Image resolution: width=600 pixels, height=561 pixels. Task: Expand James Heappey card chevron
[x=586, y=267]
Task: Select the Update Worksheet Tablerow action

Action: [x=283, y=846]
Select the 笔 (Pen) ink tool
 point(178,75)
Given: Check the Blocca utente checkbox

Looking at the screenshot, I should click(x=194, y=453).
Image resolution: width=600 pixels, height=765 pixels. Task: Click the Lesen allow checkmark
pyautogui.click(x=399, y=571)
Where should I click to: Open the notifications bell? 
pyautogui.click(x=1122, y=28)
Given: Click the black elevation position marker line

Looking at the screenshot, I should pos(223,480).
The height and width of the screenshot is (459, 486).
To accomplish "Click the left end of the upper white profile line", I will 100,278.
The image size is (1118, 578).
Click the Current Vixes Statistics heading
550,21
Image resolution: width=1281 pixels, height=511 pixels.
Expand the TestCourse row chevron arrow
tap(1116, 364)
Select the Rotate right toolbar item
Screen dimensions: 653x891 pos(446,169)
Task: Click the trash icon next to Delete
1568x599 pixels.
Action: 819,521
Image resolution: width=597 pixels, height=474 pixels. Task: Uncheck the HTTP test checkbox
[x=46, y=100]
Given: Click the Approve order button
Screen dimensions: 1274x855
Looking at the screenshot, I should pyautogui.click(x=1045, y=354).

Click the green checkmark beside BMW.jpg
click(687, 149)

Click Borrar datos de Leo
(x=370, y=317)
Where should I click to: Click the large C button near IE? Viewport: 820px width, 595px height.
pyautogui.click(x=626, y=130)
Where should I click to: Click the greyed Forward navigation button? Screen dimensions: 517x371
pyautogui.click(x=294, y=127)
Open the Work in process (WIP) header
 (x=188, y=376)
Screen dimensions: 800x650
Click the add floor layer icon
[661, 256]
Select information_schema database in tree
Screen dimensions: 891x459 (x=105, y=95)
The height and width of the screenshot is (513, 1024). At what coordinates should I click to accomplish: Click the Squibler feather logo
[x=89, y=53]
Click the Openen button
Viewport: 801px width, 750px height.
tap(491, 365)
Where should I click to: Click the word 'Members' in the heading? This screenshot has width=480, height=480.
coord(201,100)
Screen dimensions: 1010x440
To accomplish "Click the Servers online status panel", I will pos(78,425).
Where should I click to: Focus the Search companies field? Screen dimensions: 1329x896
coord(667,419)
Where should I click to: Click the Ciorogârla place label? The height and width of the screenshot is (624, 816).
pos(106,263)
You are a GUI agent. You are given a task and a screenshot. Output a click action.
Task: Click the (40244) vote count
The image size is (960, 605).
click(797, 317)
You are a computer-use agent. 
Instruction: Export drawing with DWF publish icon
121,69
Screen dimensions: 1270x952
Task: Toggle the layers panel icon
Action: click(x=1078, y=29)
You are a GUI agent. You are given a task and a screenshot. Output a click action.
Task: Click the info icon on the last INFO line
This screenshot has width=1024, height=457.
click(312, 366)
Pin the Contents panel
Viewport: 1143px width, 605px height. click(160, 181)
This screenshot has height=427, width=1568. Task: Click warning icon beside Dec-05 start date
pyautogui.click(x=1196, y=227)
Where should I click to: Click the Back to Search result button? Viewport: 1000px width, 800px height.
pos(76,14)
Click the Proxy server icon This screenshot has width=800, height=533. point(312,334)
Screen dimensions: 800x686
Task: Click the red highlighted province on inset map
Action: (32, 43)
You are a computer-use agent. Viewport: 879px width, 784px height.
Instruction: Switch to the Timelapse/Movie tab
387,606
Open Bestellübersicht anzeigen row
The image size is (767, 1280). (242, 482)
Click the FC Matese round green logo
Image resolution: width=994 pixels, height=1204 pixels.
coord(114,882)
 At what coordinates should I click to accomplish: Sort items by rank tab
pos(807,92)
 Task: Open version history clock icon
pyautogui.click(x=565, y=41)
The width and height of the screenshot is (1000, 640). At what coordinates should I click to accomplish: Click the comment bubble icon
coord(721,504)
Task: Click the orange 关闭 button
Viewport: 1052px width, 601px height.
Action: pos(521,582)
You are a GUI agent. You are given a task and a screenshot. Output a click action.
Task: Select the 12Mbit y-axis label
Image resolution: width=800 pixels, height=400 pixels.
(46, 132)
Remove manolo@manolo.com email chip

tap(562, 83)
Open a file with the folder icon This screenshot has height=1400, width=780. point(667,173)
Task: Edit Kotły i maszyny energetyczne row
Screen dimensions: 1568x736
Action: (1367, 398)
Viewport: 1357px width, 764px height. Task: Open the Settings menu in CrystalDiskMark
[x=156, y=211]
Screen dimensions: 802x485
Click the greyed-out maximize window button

* Prompt
Recast the items above, from the line with "Given: Click the Approve order button" to the line with "pyautogui.click(x=626, y=130)", as a two-column CSV with the headers instruction and action. Give one row per item, put its text and its answer each in a single quoted field, and replace any line breaks with spaces.

* Output below
instruction,action
"Given: Click the Approve order button Screen dimensions: 1274x855","Looking at the screenshot, I should pyautogui.click(x=1045, y=354)."
"Click the green checkmark beside BMW.jpg","click(687, 149)"
"Click Borrar datos de Leo","(x=370, y=317)"
"Where should I click to: Click the large C button near IE? Viewport: 820px width, 595px height.","pyautogui.click(x=626, y=130)"